Hervé Rouzaud–Le Boeuf considered the situation a
n intriguing one. His client had broken no French law. Perhaps he might be charged with illegal entry to the country, using a false passport and so on. Perhaps. Might get a couple of months in jail. After that? If the extradition failed, Mr. Kopp could stay in France or go elsewhere. No Western European country would send him back to the United States to face the death penalty. He could remain in legal limbo indefinitely.
Hervé Rouzaud–Le Boeuf faced something of a dilemma. On the one hand he could hope that Ashcroft would agree to drop the death penalty. But that would mean extradition and a murder trial for his client, a possible life sentence. On the other hand, maybe it would be better if there was no deal at all. Then French justice would determine Kopp’s fate. Rouzaud–Le Boeuf had many long talks with his client. The American was an engaging man, highly intelligent, but could be volatile at times, unpredictable. He talked of his family, his father. He told a fantastic story of how he ended up in France: he had learned that the Archbishop in Ireland was a homosexual, had started telling others about the fact, and some clergy urged Kopp to get out of the country. Yes, in their early conversations, Mr. Kopp seemed quite agitated, at times unbalanced.
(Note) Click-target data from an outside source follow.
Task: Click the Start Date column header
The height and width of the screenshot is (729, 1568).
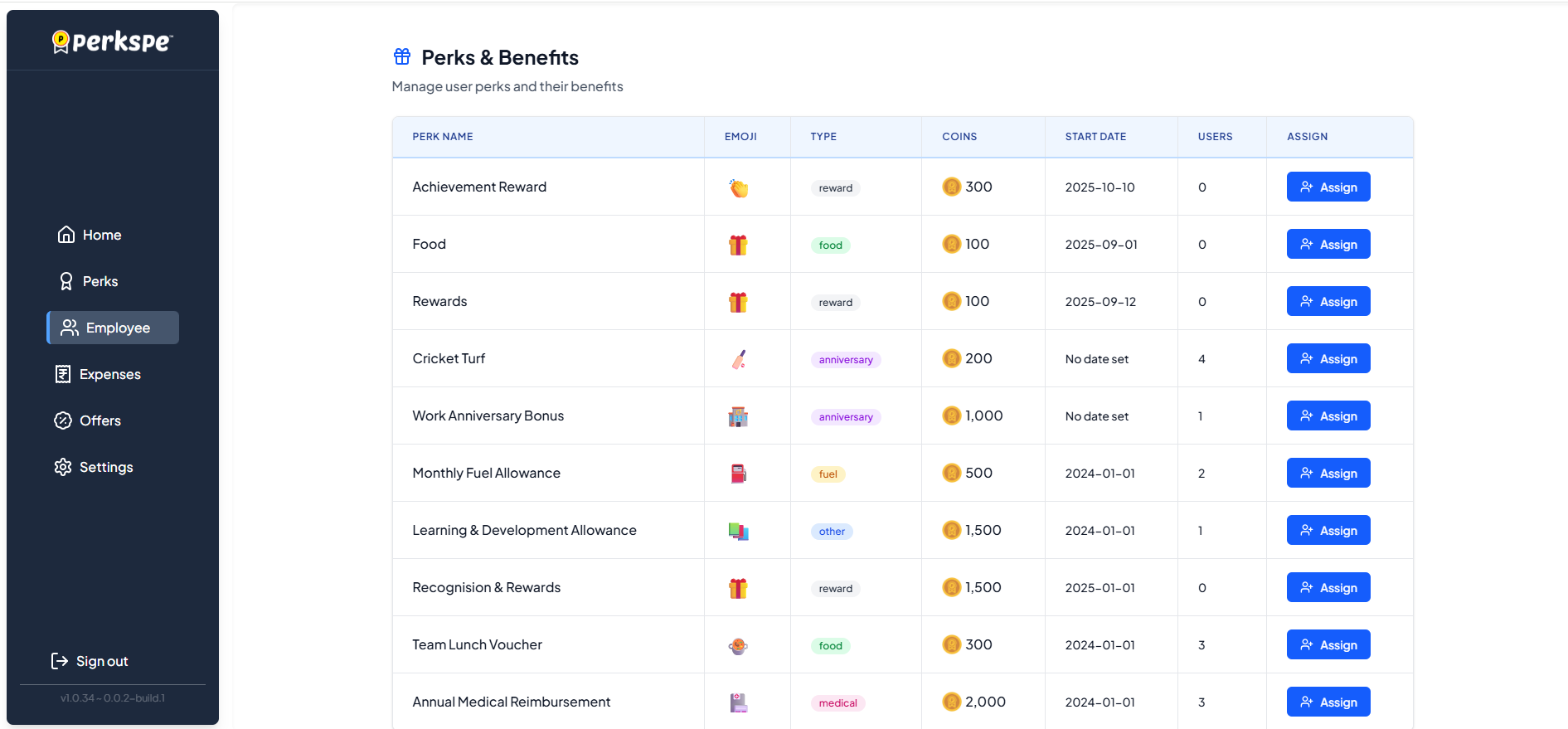Action: click(x=1095, y=137)
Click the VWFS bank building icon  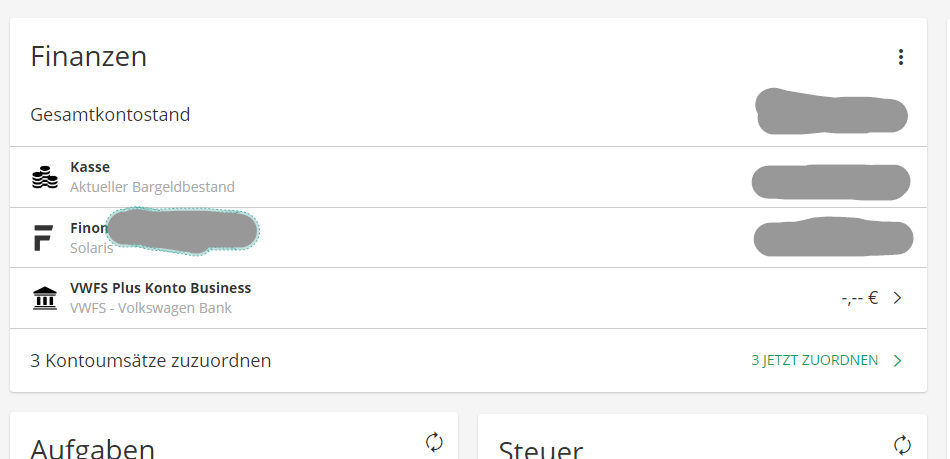(x=44, y=298)
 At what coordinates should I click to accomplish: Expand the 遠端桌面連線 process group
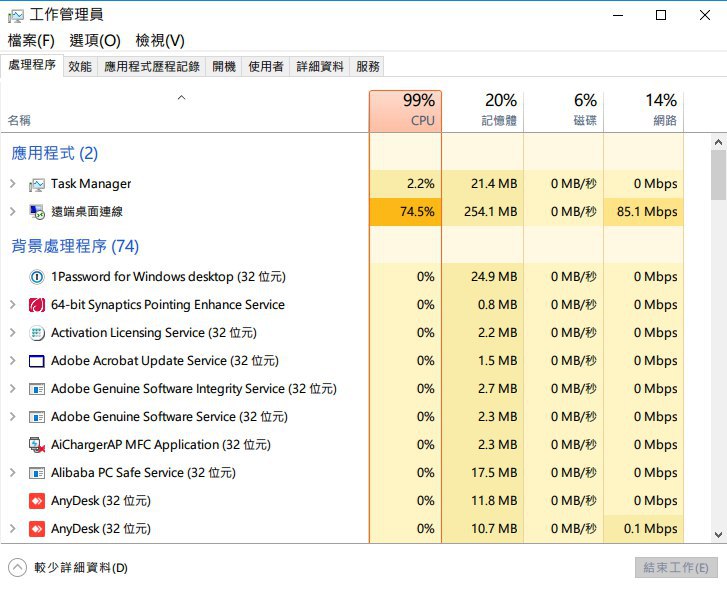[12, 212]
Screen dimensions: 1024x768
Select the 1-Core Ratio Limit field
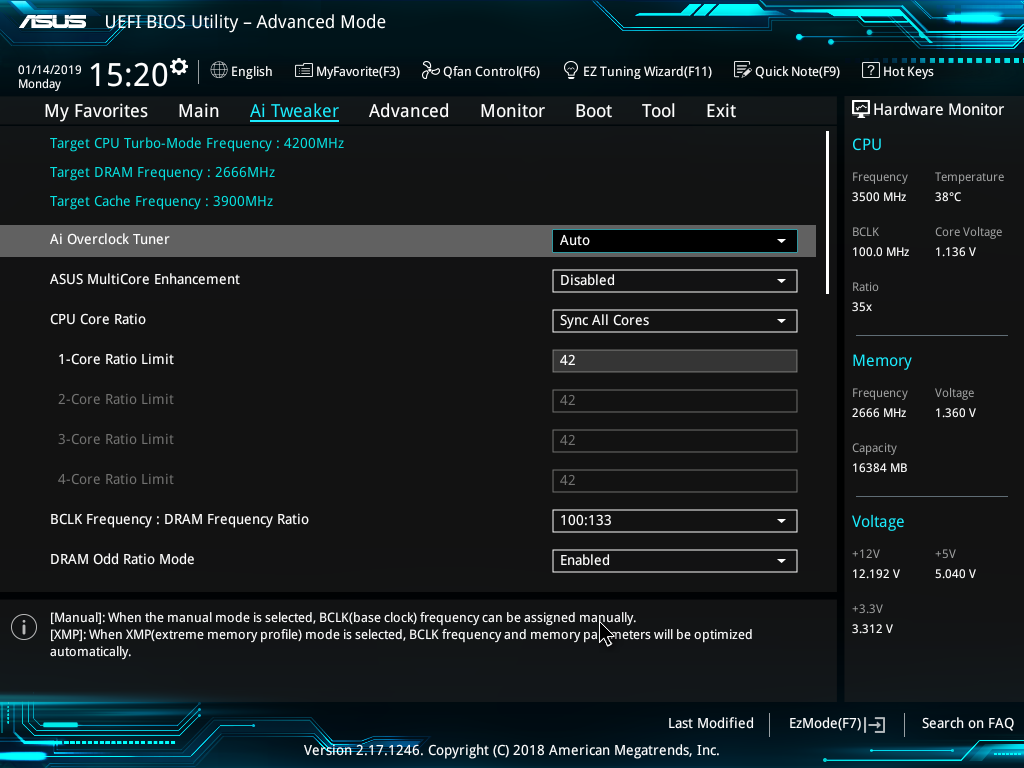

The day neared when the Court of Appeal in Rennes would make its extradition decision. Rouzaud–Le Boeuf received a phone call. He should appear in court immediately. There he was handed the faxed letter. It was from the U.S. embassy in Paris. The Americans would not seek the death penalty for James Charles Kopp. Rouzaud–Le Boeuf smiled. His client was going to live. Of course, the Americans had little choice. They could not risk losing Kopp altogether. And, if Kopp was innocent, as his lawyer strongly believed, then he would be ultimately acquitted. How might Kopp fare in New York? He had retained a high-profile Buffalo defense lawyer named Paul Cambria. He would of course still need to navigate the American legal system and its sideshows—the media frenzy, the money, courtroom histrionics, plea bargains. In America, Rouzaud–Le Boeuf reflected, innocent men sometimes end up in prison, admit to crimes they did not commit.